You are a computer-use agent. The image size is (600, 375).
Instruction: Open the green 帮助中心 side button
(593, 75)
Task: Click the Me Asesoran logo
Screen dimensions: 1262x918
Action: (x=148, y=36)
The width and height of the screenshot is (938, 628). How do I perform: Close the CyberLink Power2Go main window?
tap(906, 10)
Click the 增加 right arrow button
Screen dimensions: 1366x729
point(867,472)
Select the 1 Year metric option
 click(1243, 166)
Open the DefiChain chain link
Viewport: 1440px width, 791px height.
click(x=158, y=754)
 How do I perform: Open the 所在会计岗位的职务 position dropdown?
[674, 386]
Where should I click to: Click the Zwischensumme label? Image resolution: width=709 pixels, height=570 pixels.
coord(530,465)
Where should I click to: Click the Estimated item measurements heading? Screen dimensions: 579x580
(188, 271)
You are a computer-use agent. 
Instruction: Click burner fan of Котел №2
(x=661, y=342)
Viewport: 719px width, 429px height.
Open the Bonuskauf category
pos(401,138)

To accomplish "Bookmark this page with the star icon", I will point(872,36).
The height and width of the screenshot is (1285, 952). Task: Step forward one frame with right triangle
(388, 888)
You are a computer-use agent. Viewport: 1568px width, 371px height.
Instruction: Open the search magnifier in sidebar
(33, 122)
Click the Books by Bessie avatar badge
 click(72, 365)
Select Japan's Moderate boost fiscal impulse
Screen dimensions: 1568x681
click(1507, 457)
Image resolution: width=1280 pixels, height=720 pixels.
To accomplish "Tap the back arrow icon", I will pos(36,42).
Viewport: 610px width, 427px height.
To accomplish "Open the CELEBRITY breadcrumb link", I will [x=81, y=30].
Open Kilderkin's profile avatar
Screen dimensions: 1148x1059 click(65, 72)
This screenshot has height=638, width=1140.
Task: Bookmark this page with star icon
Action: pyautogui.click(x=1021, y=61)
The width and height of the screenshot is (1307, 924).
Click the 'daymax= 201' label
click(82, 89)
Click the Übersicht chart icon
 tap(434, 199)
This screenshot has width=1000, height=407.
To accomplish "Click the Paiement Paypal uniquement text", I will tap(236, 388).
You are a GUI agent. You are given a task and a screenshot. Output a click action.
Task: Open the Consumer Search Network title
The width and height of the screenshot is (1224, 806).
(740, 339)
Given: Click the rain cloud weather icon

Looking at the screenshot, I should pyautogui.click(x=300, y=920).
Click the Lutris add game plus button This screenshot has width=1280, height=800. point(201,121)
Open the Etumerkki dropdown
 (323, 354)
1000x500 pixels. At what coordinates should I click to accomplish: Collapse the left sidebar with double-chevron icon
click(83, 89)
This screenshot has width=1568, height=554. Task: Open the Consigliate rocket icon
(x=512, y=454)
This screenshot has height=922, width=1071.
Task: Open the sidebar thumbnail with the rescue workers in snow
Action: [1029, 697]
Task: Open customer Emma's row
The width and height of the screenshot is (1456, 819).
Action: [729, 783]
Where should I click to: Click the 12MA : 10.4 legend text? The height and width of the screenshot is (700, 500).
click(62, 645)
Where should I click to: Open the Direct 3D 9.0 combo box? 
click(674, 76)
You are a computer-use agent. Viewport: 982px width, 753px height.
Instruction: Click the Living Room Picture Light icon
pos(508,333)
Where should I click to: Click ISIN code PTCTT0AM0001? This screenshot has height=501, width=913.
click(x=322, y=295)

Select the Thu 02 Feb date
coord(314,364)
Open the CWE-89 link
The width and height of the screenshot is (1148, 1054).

**EXERCISE BRIEF:** Work out how many lines in the records above include the string "computer", and provide that figure with no other text.

**REPLY:** 4